Уже в самом начале этой фразы автор закладывает софистические петли, которые он потом собирается крепко затянуть. Он говорит, что мы не знаем, как именно действует природа, поэтому согласились признавать некие правила, которым мы следуем за отсутствием лучшего понимания. Уже на это необходимо возразить во весь голос.
Художнику безразлично, знаем ли мы законы органической природы или нет, знаем ли мы их сейчас лучше, чем тридцать лет тому назад, когда писал наш противник, и будем ли их в дальнейшем знать лучше, насколько глубоко мы проникаем в тайны природы. Сила художника заключается в созерцании, в схватывании целостной значимости, в восприятии отдельных частей, в осознании того, что необходимо учиться и приобретать знания, и особенно в ощущении того, что́ именно из таких познаний наиболее необходимо, чтобы не слишком удаляться от круга своих задач, не воспринимать ненужного и не упускать нужного.
Такой художник, его знания и целое столетие работы таких художников создают с помощью примеров и поучений, после того как искусство долгое время развивается чисто эмпирически, в конце концов и правила искусства.
Разум и руки художника творят пропорции, формы, образы из того материала, который дает им творящая природа. Художники не совещаются друг с другом о том или ином предмете, который мог бы быть и совсем другим, не договариваются, что считать негодным, а что правильным, они своим творчеством в конечном счете создают эти правила по тем законам искусства, которые присущи природе творческого гения, как и органические законы, которые блюдет вечно деятельная природа.
Речь идет вовсе не о том, в какой части земли, у какой нации и в какую эпоху открыли эти правила и следовали им. И не о том речь, отступали ли от этих правил в других местах, в другие эпохи, при других обстоятельствах, не подменялось ли иногда закономерное правило общепринятым обычаем, и даже не о том, были ли вообще когда-нибудь настоящие правила открыты или применены, но приходится решительно утверждать, что их необходимо найти и что если мы не можем их предписать гению, то должны воспринимать их от того гения, который сам ощущает себя в высшей точке развития и не ошибается в определении сферы своего воздействия.
Но что нам сказать о нижеследующем абзаце? В нем заключена истина, однако это избыточная, лишняя истина, высказанная парадоксально, с тем чтобы подготовить нас к парадоксам.
«Кривой нос в природе не оскорбляет взора, ибо все взаимно связано, это безобразие подготовлено небольшими побочными отклонениями, которые предпосланы ему и его спасают. Искривите нос Антиною, оставив все прочее в неприкосновенности, – вид будет нелеп. Почему? Потому что у Антиноя нос будет не кривой, а сломанный».
Пожалуй, мы вправе опять спросить, что же это должно значить? Что этим доказано? И к чему здесь Антиной? Любое красивое лицо будет искажено, если свернуть нос на сторону. А почему именно? Да потому, что нарушена та симметрия, на которой основана красота в облике человека.

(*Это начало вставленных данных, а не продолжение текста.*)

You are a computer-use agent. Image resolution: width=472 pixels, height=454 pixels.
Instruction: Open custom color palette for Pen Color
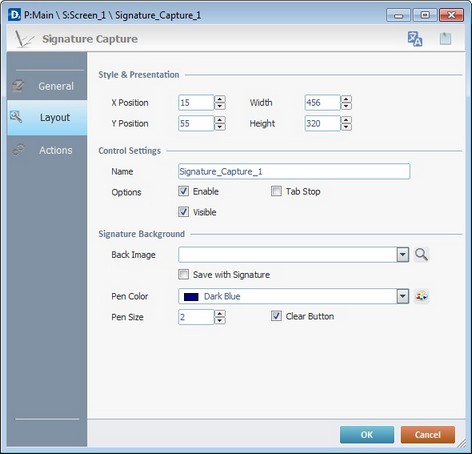pyautogui.click(x=421, y=296)
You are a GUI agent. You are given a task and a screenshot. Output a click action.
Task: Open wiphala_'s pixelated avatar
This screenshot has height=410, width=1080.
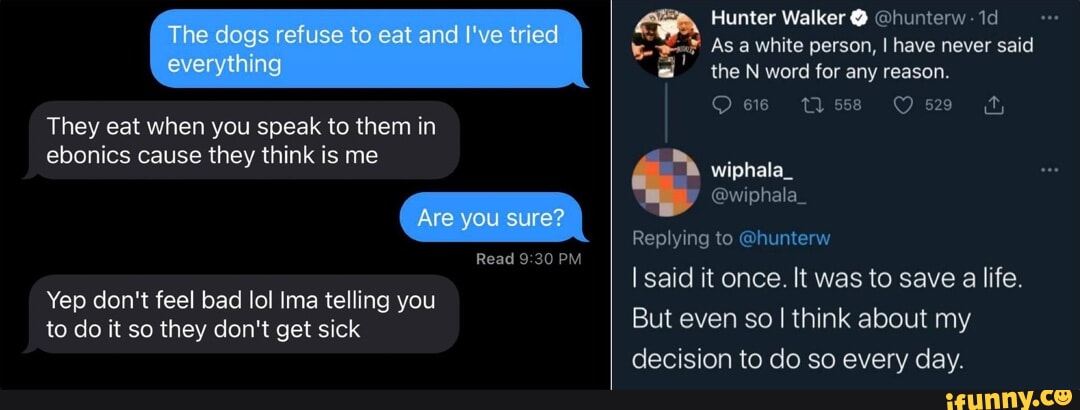tap(666, 182)
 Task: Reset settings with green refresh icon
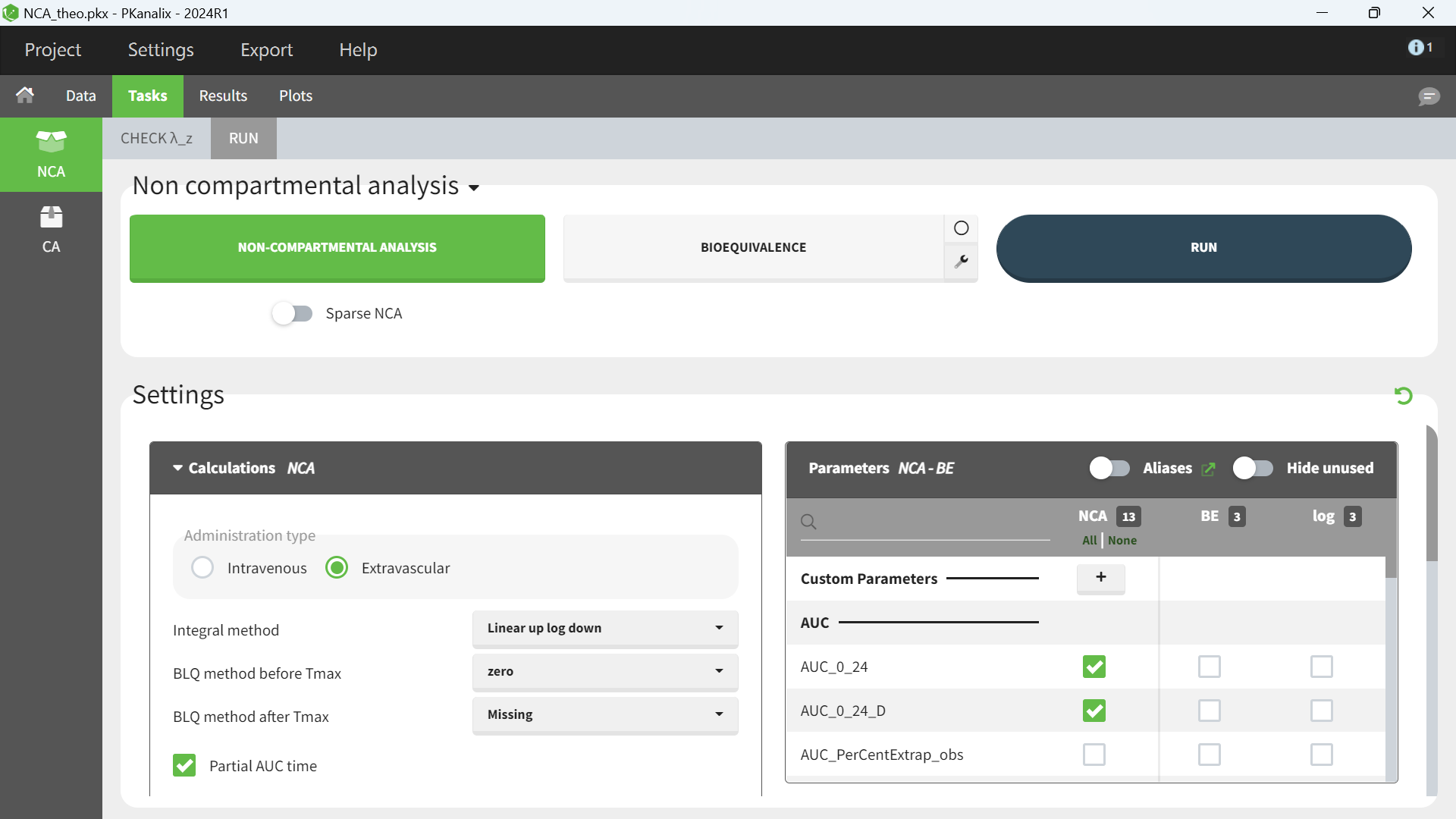pos(1403,396)
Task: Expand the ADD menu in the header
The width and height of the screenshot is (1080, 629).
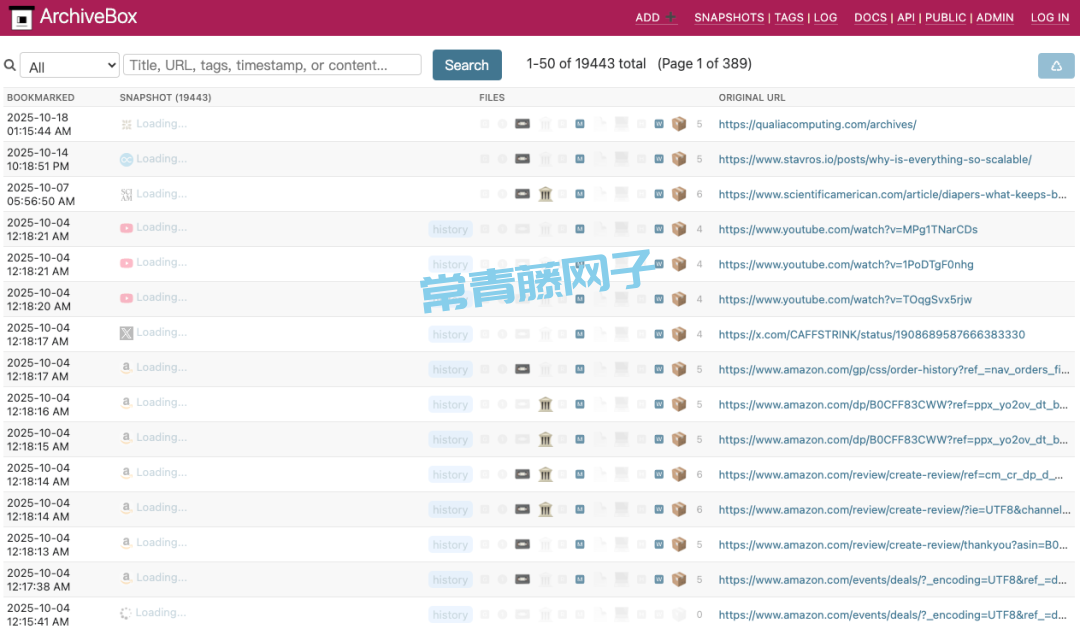Action: (655, 17)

Ведь если говорят об искусстве, пусть даже шутя, то вообще не должно быть речи о таком лице, в котором все черты настолько смещены, что уже не приходится требовать какой-либо симметрии отдельных частей.
Более значителен следующий абзац, в котором софист уже распускает все паруса.
«Мы говорим о человеке, проходящем по улице, что он дурно сложен. Да, но только следуя нашим жалким правилам; следуя же природе, это не так. Мы говорим о статуе, что пропорции ее прекрасны. Да, следуя нашим жалким правилам; а если следовать природе?»
Как многообразны сложные сочетания полуправд, искажений и неправды, заключенные в этих немногих словах! Жизнетворное воздействие органической природы, которая при любых помехах умеет, пускай нередко и жалким образом, все же восстанавливать известное равновесие и тем самым убедительно доказывает свою живую производительную реальность, здесь противопоставляется совершенному искусству, которое даже на самой высшей своей вершине отнюдь не претендует на живую, производящую и воспроизводящую реальность, а ухватывает природу в самой достойной точке ее проявлений, перенимает у нее красоту пропорций, с тем чтобы уже от себя их предписывать природе.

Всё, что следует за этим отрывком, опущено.